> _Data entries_
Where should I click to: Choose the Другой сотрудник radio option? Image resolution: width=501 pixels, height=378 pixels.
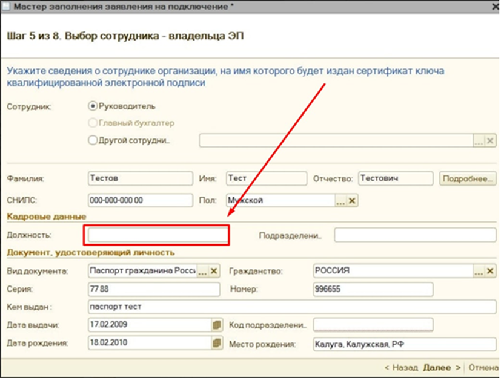coord(93,140)
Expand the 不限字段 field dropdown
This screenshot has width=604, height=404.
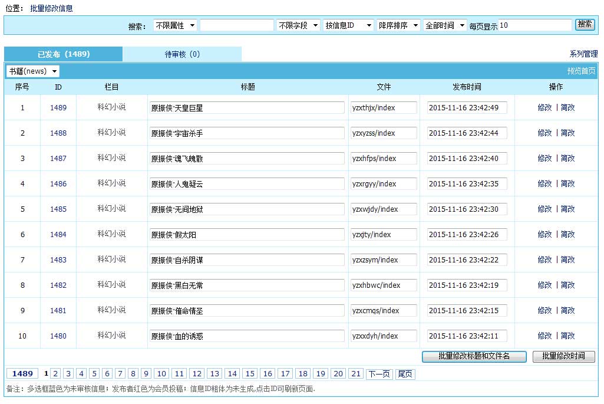298,25
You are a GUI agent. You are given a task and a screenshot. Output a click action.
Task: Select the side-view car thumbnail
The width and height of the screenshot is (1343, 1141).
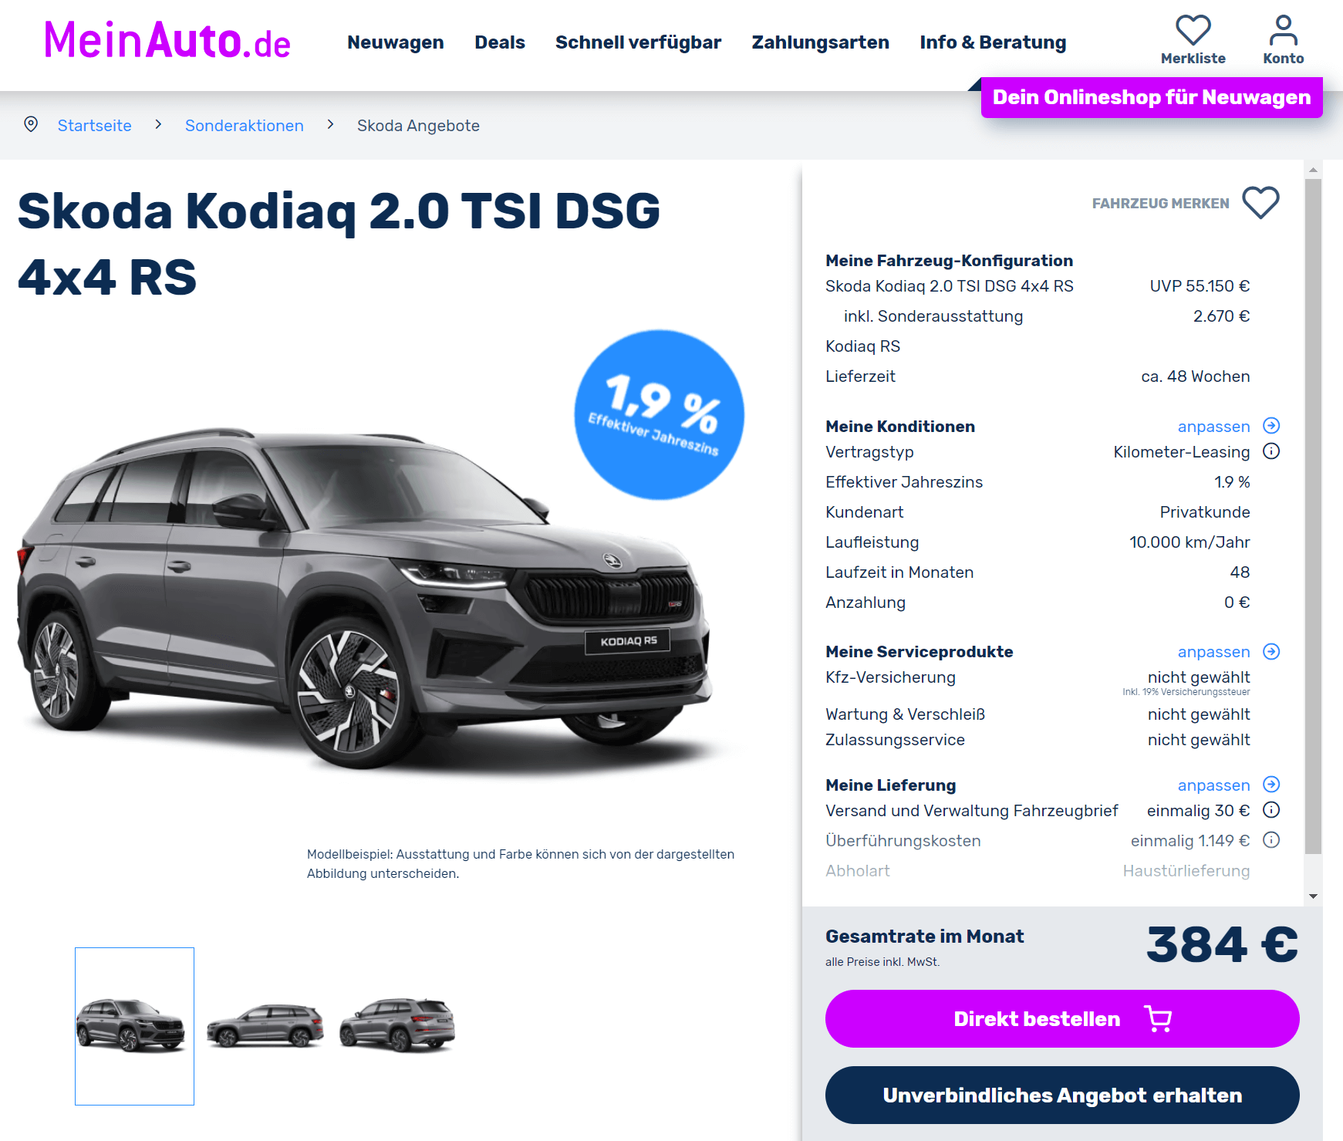click(x=265, y=1026)
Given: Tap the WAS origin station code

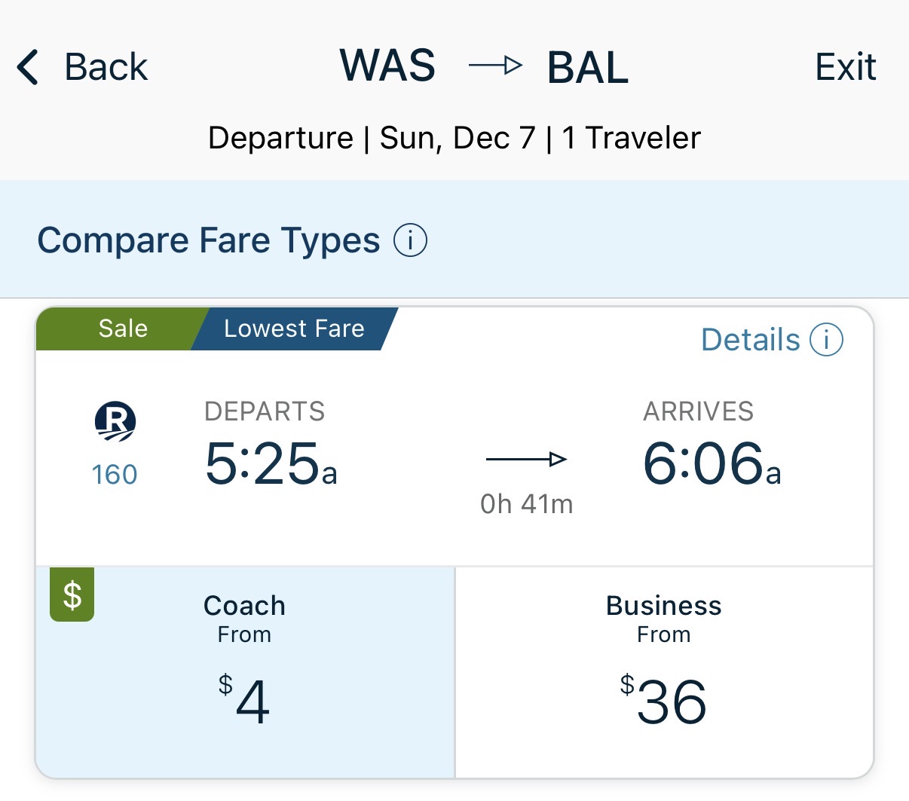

> _To do_
Reproduce the material above with "screenshot" renamed to "screen capture" everywhere and everything else unchanged. Leave the pictures out of your answer.

> _Task solution_
Where should I click to: Choose the Другой сотрудник radio option? Image resolution: width=501 pixels, height=378 pixels.
coord(93,140)
Expand the 不限字段 field dropdown
This screen capture has width=604, height=404.
298,25
You are a GUI agent. You are given a task and a screen capture. Output a click action.
Task: Select the side-view car thumbnail
The width and height of the screen capture is (1343, 1141).
click(x=265, y=1026)
Given: Tap the WAS origin station code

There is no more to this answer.